Rose wrote: "Prue Penn [the Queen Mother’s lady-in-waiting] tells me that at Sandringham

in the summer, the Queen invited her to attend a little service in one of its rooms conducted

by the local parson. The only other person present was the Queen Mother.

"Some of the servants had complained that the room was haunted and did not want to

work in it. The parson walked from room to room and did indeed feel some sort of

restlessness in one of them."

He added: "This the Queen Mother identified as a ground-floor room which had been

turned into a bedroom for George VI during his last months. So, the parson held a service

there, not exactly of exorcism, which is the driving out of an evil spirit, but of bringing


"The congregation of three took Holy Communion and special prayers were said, I think for

the repose of the King’s soul in the room in which he died. The parson said that the

oppressive or disturbing atmosphere may have been because of Princess Diana: he had

known such things before when someone died a violent death."

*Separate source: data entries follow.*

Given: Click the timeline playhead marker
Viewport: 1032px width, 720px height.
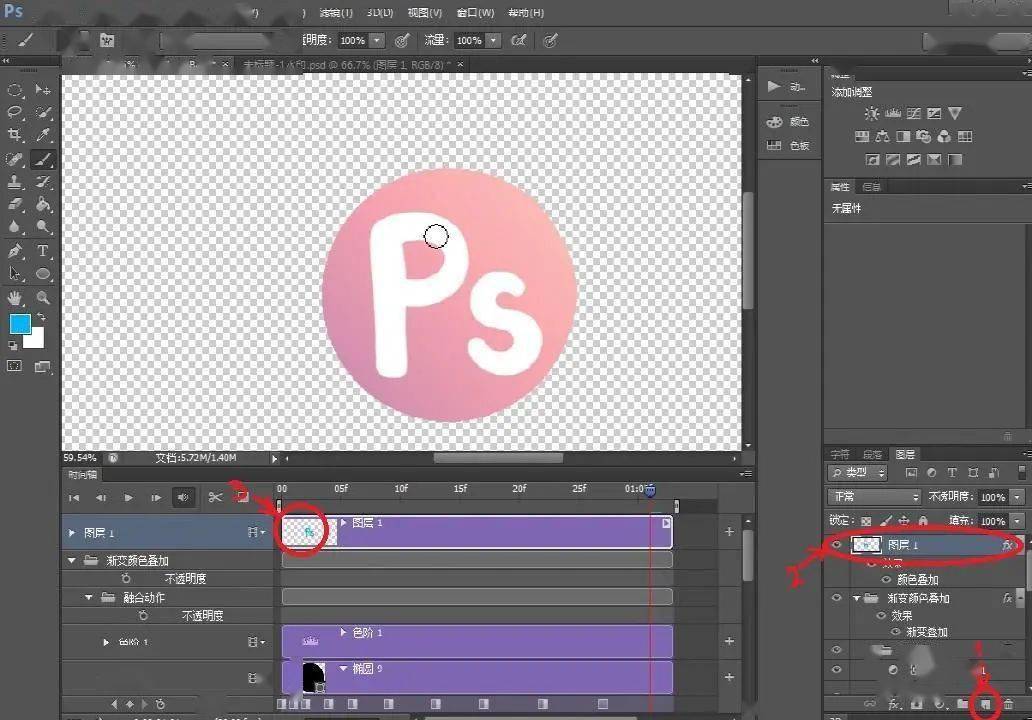Looking at the screenshot, I should [650, 490].
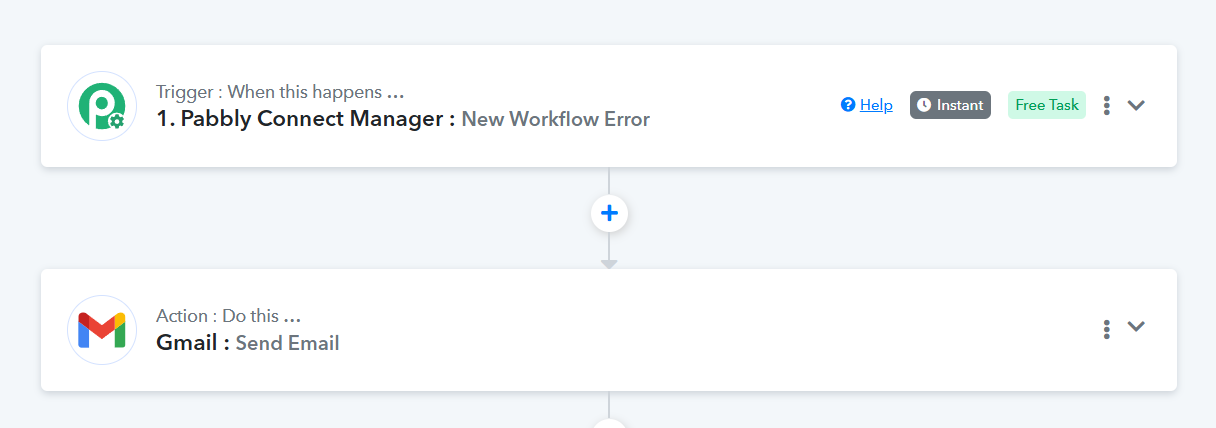Click the Pabbly Connect Manager app icon

pos(102,106)
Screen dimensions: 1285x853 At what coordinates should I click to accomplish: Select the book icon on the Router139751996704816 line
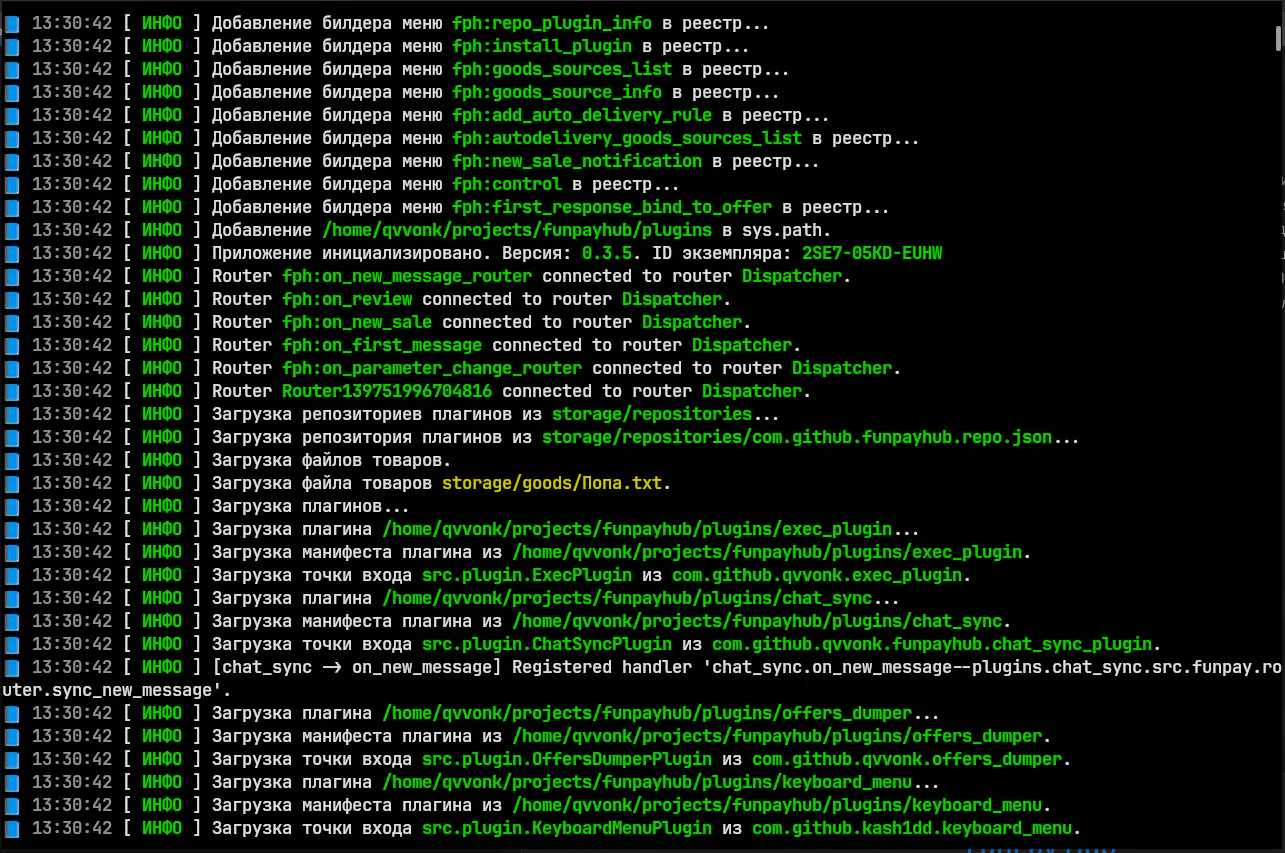12,391
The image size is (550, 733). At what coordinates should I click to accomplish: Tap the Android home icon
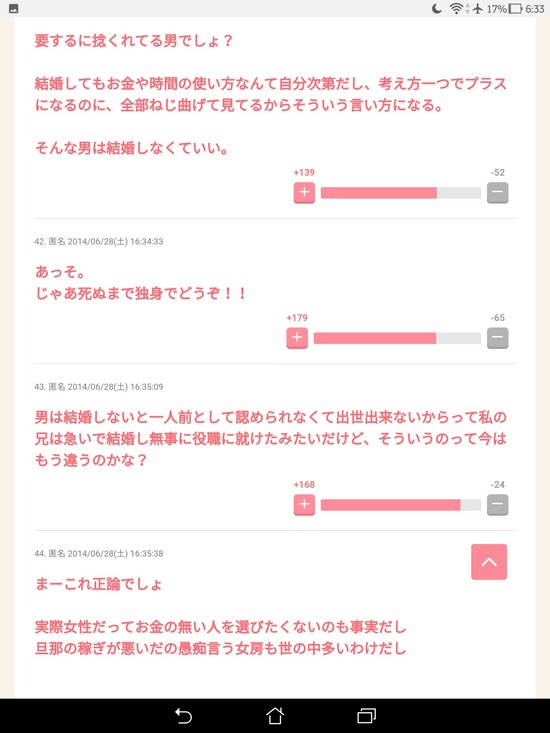pyautogui.click(x=275, y=716)
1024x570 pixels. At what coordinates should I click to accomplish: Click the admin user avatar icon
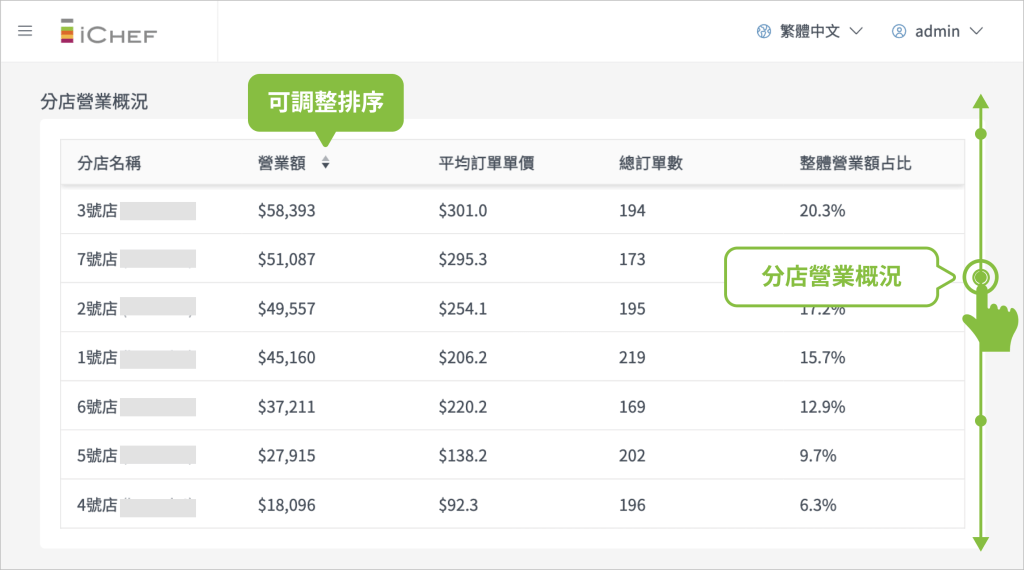[898, 31]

One of the most unsettling accounts from Sandringham was from a footman who saw

something terrifying in his bedroom, which was in an area that housekeepers were

frightened to work in alone. This part of Sandringham is said to be where lights turn themselves on and off, footsteps are heard walking down empty corridors and doors are heard opening and closing.

The poor footman given a room in this wing spoke of seeing something that looked like a

large paper sack making a chilling noise, “…a wheezing sound that resembles a huge,

grotesque lung breathing in and out.”

Prince Christopher of Greece, is reported to have once seen the veiled head and shoulders of a woman reflected in a mirror while staying at Sandringham. A few days later, he went to visit Houghton Hall and saw a portrait of the woman he had seen in his bedroom: it was Lady Dorothy Walpole, the famous Brown Lady of Raynham Hall.

The Royal ties to Sandringham date back to 1893, when the house was given as a wedding

gift by King Edward VII (then The Prince of Wales) to his son and new daughter-in-law the

Duke and Duchess of York (later King George V and Queen Mary). Before this, the property had been lived in by Prince Albert Victor, the eldest son of Edward VII, until his death aged 28 in 1892 from influenza.

Photograph of Prince Albert Victor, taken in January 1892 just a month before he died.

Some say that it is Albert Victor who supposedly haunts the halls of the royal home. The eldest son of King Edward VII and Queen Alexandra and a favourite grandson of Queen Victoria, he was once named as a suspect in Jack the Ripper’s Whitechapel murders. (With no solid evidence whatsoever, it must be noted).

The first theory was that the Prince had contracted a sexually-transmitted disease from a

sex worker which had spread to his brain and caused him to go on a murderous, vengeful

rampage. The second was that Albert fell in love, had a child with and secretly married a Catholic girl in Whitechapel and that in order to protect the Royal name, agents of the family murdered anyone with knowledge of the Prince’s secret child. Regardless of groundless theorising, Albert’s life was filled with links to scandal, illness and rumours about his intellect, mental health and sexuality.

In late 1891, Edward and Alexandra, despairing their son – next in line to the throne – would

never marry or produce an heir, ordered him to propose to Mary of Teck, a minor Princess

within the Royal family who he scarcely knew. The wedding was planned for February 1892, but by January of the same year, the Prince was dead, a victim of the influenza that killed thousands in Britain. He died the day before his 28th birthday at Sandringham.

Queen Alexandra kept the room in which he died as a permanent shrine, his hairbrushes

and shaving kit ready for him, a fire burning in the grate during the winter months.